Consequently, the term associated to loan defaulters like with him who refuse to repay their loans despite being wealthy in their personal life is ‘wilful defaulter’
This means someone who has access to the funds to repay his loans but he still chooses not to. However, a literal meaning of a term often is interpreted differently in the legal and regulatory parlance.
So, the RBI has, time and again, tried to define this term to bring all facets together and even expanded the scope in line with changing times.
Last time, the RBI released a master circular on wilful defaulters was on July 1, 2015.
But now, with the release of new master direction, Reserve Bank of India has further expanded the scope of regulated entities that can classify borrowers as wilful defaulters.
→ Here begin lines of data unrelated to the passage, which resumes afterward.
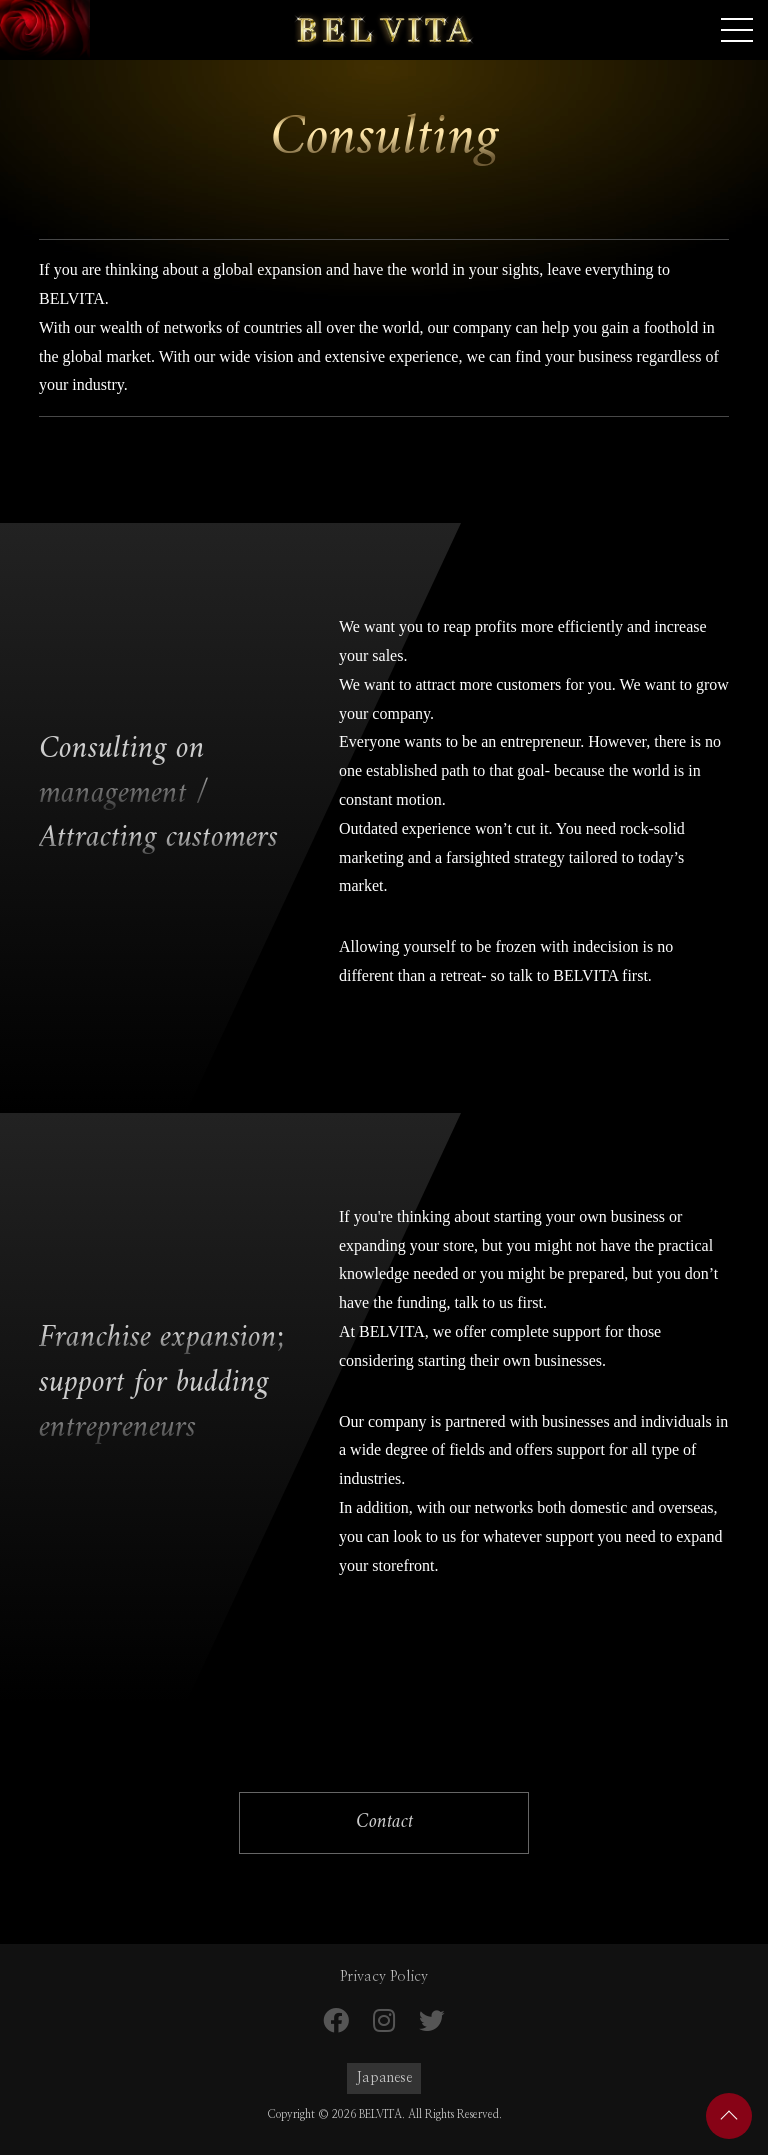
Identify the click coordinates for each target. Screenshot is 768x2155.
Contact (384, 1822)
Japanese (384, 2078)
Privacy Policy (384, 1977)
It has also broadened the definition of wilful default, and called for a review by the bank within six months of an account being declared as a non performing asset (NPA).
Some of the key provisions include the following:
1. A wilful default would be considered to have been occurred when a borrower took the money, has the means to repay but has still defaulted.
2. In another instance, in case the borrower has siphoned off the funds for purposes other than the one it was borrowed for, it will be known as a wilful default.
3. Besides, if the borrower has disposed off the asset that was given for the purpose of securing a loan, then also it will be known as a wilful default.
4. Any wilful defaulter with an outstanding balance of ₹25 lakh or more would attract the penal provisions.
5. This limit of ₹25 lakh would apply in case of siphoning of funds as well.
A background on the regulations on wilful defaulters
The Reserve Bank of India (RBI) introduced a scheme for handling wilful defaulters effective from April 1, 1999. These guidelines were later consolidated into the master circular on wilful defaulters.
These guidelines were recently revised after the banking regulator reviewed the orders and judgements of constitutional courts and representations from banks and stakeholders.